That is the worst album title I've ever heard. Are these people fuckin retarded? Why not just name your album How You Poop Poop In A Poopless Poopbowl That Pooped Its Poop???.

Actually, that would make a good follow-up to New Whirl Odor. Get Mr. D on the phone post-haste!

I'm reading Horror Movies Of The 1980's by John Kenneth Muir right now. It's a great book and I'm enjoying the dick out of it, but one thing about his writing style is really grating on my nerves -- he keeps starting sentences with the phrase "To wit". Has anybody actually ever said "To wit" out loud? What is it even supposed to mean? Presumably it's like "In other words" or "For example," but why is it phrased "To wit"!? Is it short for "To witness"? Honestly it just sounds like Muir read it in a review somewhere and internalized the idea that he isn't a true critic unless he uses it 700 pages in a row. More like "To SHIT" if you ask me!!!!!

I realize that at this late date in Hip-Hop History, it's not enough to just rap over a single recurring noise like Chuck and Flavor did in the early days, but the problem with Public Enemy trying to be more 'musical' is that they're not songwriters. Or more accurately, they're lousy songwriters. Somebody who was once involved with the band (The Bomb Squad? Hank Shocklee? Terminator X? You tell me!) had great talent for putting together beats, noises and tiny music samples in a compelling, powerful and even hooky way. But that person is gone, and now they just have producer Gary G-Wiz and The baNNed, neither of whom seem to have any clue how to come up with a memorable backdrop for Chuck's still-formidable voice and presentation.

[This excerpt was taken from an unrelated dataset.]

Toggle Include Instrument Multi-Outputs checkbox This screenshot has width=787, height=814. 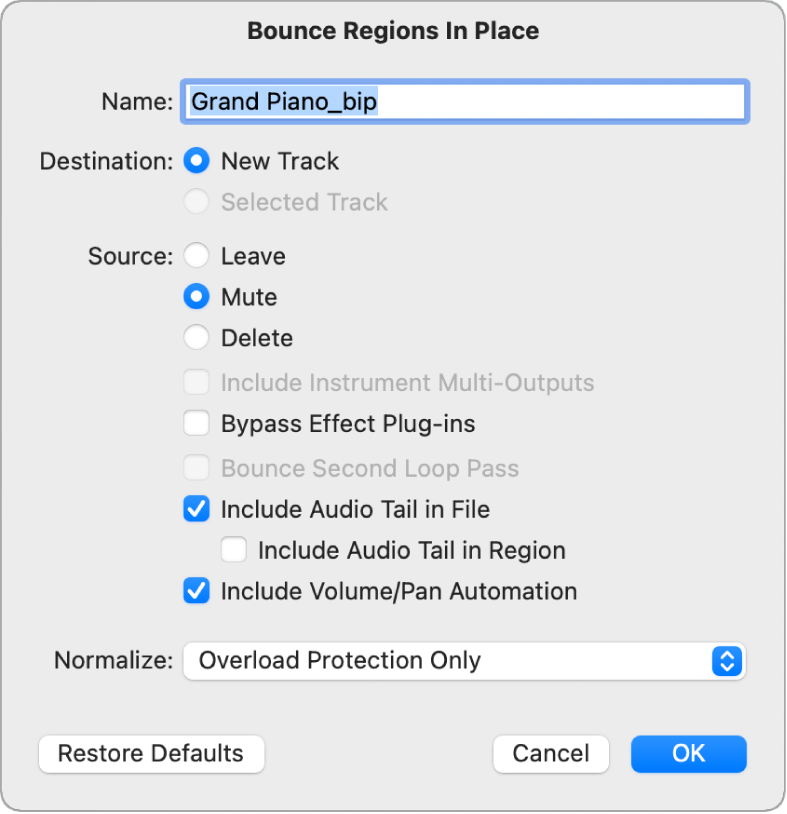(197, 383)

To wit, far too many of the songs adopt an overdramatic minor-key Coolio-style SERIOUS approach that makes this pioneering underground outfit sound like a 6th-generation rip-off of late-'90s MTV Hip-Hop. To wit, "Amerikan Gangster," "The Enemy Battle Hymn Of The Public," a rotten rearrangement of PF Sloan's "Eve Of Destruction," and the absolutely horrid Eminem-soundalike "Sex, Drugs & Violence" all stink in this very way. Actually, Flav's "Bridge Of Pain" also falls into this category, but its cocktail organ and xylophone tones are strangely effective where the others are not (maybe because the xylophone adds a bit of cartoonish whimsy to the otherwise grim track?) At any rate, here's to wit! (*clinks martini glass against yours*)

Sadly, the backing tracks that don't fall into the over-earnest category are mostly bummers too, whether channeling '60s-'70s funk ("Harder Than You Think," "Escapism"), rockin' out Body Count-style ("Long And Whining Road," "Frankenstar"), giving song titles to boring dialogue snippets rendered meaningless by their lack of context ("Between Hard And A Rock Place," "Radiation Of A RADIOTVMOVIE Nation"), or completely ripping off other rap artists ("Col-Leepin" = Beastie Boys' "Brass Monkey"; "See Something, Say Something" = NWA's "Express Yourself").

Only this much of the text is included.